Saved data entries
****

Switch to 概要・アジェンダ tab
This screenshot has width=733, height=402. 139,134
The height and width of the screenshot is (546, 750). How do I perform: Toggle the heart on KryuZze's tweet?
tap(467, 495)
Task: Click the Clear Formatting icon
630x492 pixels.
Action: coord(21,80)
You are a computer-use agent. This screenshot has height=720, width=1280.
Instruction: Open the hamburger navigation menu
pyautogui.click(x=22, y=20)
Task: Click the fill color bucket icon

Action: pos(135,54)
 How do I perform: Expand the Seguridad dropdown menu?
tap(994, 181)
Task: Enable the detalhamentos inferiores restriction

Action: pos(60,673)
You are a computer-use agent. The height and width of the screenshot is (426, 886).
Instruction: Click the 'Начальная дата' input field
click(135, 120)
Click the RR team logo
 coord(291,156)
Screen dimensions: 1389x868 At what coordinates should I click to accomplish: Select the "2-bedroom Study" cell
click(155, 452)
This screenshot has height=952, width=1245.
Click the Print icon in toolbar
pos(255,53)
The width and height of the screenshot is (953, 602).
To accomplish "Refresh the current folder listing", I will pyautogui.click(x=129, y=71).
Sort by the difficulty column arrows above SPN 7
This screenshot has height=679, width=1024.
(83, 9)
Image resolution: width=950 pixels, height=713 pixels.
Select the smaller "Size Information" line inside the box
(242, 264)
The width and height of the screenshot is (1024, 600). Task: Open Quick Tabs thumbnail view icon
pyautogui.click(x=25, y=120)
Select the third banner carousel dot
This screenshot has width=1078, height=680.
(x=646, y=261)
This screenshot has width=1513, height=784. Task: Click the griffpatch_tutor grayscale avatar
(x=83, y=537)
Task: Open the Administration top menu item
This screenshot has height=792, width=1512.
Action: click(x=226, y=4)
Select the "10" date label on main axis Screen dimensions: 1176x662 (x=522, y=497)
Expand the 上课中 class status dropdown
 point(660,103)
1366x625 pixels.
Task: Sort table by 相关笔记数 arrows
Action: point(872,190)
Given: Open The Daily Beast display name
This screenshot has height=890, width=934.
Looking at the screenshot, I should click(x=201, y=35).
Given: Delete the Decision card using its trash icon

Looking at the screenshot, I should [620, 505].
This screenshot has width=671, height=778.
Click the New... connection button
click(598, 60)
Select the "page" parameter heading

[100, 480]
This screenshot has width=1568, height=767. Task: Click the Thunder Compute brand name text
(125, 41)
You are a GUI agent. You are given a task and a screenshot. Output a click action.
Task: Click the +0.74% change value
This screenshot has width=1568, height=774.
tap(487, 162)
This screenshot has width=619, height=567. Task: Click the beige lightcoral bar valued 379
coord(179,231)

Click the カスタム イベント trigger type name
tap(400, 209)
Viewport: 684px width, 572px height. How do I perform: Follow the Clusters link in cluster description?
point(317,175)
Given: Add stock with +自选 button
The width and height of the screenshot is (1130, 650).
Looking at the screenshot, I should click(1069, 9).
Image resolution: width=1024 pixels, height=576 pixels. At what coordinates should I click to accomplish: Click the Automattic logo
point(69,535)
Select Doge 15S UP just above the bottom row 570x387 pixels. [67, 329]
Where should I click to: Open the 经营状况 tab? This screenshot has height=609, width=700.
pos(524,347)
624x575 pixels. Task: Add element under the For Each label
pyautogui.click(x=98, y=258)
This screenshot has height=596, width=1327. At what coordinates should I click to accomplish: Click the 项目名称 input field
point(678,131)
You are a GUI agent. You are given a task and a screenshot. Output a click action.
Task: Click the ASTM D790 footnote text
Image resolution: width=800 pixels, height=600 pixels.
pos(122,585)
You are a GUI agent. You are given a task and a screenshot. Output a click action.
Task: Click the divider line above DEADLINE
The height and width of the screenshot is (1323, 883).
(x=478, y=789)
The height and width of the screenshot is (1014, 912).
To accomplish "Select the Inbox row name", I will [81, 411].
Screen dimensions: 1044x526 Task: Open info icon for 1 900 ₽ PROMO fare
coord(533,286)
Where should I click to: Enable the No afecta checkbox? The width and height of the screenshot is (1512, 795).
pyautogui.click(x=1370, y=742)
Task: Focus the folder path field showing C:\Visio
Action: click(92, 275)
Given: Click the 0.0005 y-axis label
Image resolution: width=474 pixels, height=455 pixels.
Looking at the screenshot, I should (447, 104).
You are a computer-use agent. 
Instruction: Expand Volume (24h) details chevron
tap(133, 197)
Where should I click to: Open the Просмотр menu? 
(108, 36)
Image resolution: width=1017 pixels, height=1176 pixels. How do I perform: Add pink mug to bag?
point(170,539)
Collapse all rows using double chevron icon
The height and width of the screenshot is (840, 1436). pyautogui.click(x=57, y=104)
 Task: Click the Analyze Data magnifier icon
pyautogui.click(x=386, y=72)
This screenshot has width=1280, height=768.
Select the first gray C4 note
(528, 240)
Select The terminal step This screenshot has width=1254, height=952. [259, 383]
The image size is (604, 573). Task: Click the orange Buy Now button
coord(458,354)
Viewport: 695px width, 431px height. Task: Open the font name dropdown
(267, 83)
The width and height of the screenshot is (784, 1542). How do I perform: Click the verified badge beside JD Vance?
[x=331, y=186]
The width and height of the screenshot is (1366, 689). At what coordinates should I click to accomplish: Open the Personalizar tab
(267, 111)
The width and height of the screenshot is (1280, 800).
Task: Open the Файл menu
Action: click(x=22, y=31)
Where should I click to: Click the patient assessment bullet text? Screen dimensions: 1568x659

****

[Exercise brief] Reprint the entries above in full, exactly as they are.

[Answer box]
Switch to 概要・アジェンダ tab
This screenshot has width=733, height=402. 139,134
The height and width of the screenshot is (546, 750). How do I perform: Toggle the heart on KryuZze's tweet?
tap(467, 495)
Task: Click the Clear Formatting icon
630x492 pixels.
Action: coord(21,80)
You are a computer-use agent. This screenshot has height=720, width=1280.
Instruction: Open the hamburger navigation menu
pyautogui.click(x=22, y=20)
Task: Click the fill color bucket icon

Action: pos(135,54)
 How do I perform: Expand the Seguridad dropdown menu?
tap(994, 181)
Task: Enable the detalhamentos inferiores restriction

Action: pos(60,673)
You are a computer-use agent. The height and width of the screenshot is (426, 886).
Instruction: Click the 'Начальная дата' input field
click(135, 120)
Click the RR team logo
 coord(291,156)
Screen dimensions: 1389x868 At what coordinates should I click to accomplish: Select the "2-bedroom Study" cell
click(155, 452)
This screenshot has height=952, width=1245.
Click the Print icon in toolbar
pos(255,53)
The width and height of the screenshot is (953, 602).
To accomplish "Refresh the current folder listing", I will pyautogui.click(x=129, y=71).
Sort by the difficulty column arrows above SPN 7
This screenshot has height=679, width=1024.
(83, 9)
Image resolution: width=950 pixels, height=713 pixels.
Select the smaller "Size Information" line inside the box
(242, 264)
The width and height of the screenshot is (1024, 600). Task: Open Quick Tabs thumbnail view icon
pyautogui.click(x=25, y=120)
Select the third banner carousel dot
This screenshot has width=1078, height=680.
(x=646, y=261)
This screenshot has width=1513, height=784. Task: Click the griffpatch_tutor grayscale avatar
(x=83, y=537)
Task: Open the Administration top menu item
This screenshot has height=792, width=1512.
Action: click(x=226, y=4)
Select the "10" date label on main axis Screen dimensions: 1176x662 (x=522, y=497)
Expand the 上课中 class status dropdown
 point(660,103)
1366x625 pixels.
Task: Sort table by 相关笔记数 arrows
Action: point(872,190)
Given: Open The Daily Beast display name
This screenshot has height=890, width=934.
Looking at the screenshot, I should click(x=201, y=35).
Given: Delete the Decision card using its trash icon

Looking at the screenshot, I should [620, 505].
This screenshot has width=671, height=778.
Click the New... connection button
click(598, 60)
Select the "page" parameter heading

[100, 480]
This screenshot has width=1568, height=767. Task: Click the Thunder Compute brand name text
(125, 41)
You are a GUI agent. You are given a task and a screenshot. Output a click action.
Task: Click the +0.74% change value
This screenshot has width=1568, height=774.
tap(487, 162)
This screenshot has width=619, height=567. Task: Click the beige lightcoral bar valued 379
coord(179,231)

Click the カスタム イベント trigger type name
tap(400, 209)
Viewport: 684px width, 572px height. How do I perform: Follow the Clusters link in cluster description?
point(317,175)
Given: Add stock with +自选 button
The width and height of the screenshot is (1130, 650).
Looking at the screenshot, I should click(1069, 9).
Image resolution: width=1024 pixels, height=576 pixels. At what coordinates should I click to accomplish: Click the Automattic logo
point(69,535)
Select Doge 15S UP just above the bottom row 570x387 pixels. [67, 329]
Where should I click to: Open the 经营状况 tab? This screenshot has height=609, width=700.
pos(524,347)
624x575 pixels. Task: Add element under the For Each label
pyautogui.click(x=98, y=258)
This screenshot has height=596, width=1327. At what coordinates should I click to accomplish: Click the 项目名称 input field
point(678,131)
You are a GUI agent. You are given a task and a screenshot. Output a click action.
Task: Click the ASTM D790 footnote text
Image resolution: width=800 pixels, height=600 pixels.
pos(122,585)
You are a GUI agent. You are given a task and a screenshot. Output a click action.
Task: Click the divider line above DEADLINE
The height and width of the screenshot is (1323, 883).
(x=478, y=789)
The height and width of the screenshot is (1014, 912).
To accomplish "Select the Inbox row name", I will [81, 411].
Screen dimensions: 1044x526 Task: Open info icon for 1 900 ₽ PROMO fare
coord(533,286)
Where should I click to: Enable the No afecta checkbox? The width and height of the screenshot is (1512, 795).
pyautogui.click(x=1370, y=742)
Task: Focus the folder path field showing C:\Visio
Action: click(92, 275)
Given: Click the 0.0005 y-axis label
Image resolution: width=474 pixels, height=455 pixels.
Looking at the screenshot, I should (447, 104).
You are a computer-use agent. 
Instruction: Expand Volume (24h) details chevron
tap(133, 197)
Where should I click to: Open the Просмотр menu? 
(108, 36)
Image resolution: width=1017 pixels, height=1176 pixels. How do I perform: Add pink mug to bag?
point(170,539)
Collapse all rows using double chevron icon
The height and width of the screenshot is (840, 1436). pyautogui.click(x=57, y=104)
 Task: Click the Analyze Data magnifier icon
pyautogui.click(x=386, y=72)
This screenshot has width=1280, height=768.
Select the first gray C4 note
(528, 240)
Select The terminal step This screenshot has width=1254, height=952. [259, 383]
The image size is (604, 573). Task: Click the orange Buy Now button
coord(458,354)
Viewport: 695px width, 431px height. Task: Open the font name dropdown
(267, 83)
The width and height of the screenshot is (784, 1542). How do I perform: Click the verified badge beside JD Vance?
[x=331, y=186]
The width and height of the screenshot is (1366, 689). At what coordinates should I click to accomplish: Open the Personalizar tab
(267, 111)
The width and height of the screenshot is (1280, 800).
Task: Open the Файл menu
Action: click(x=22, y=31)
Where should I click to: Click the patient assessment bullet text? Screen dimensions: 1568x659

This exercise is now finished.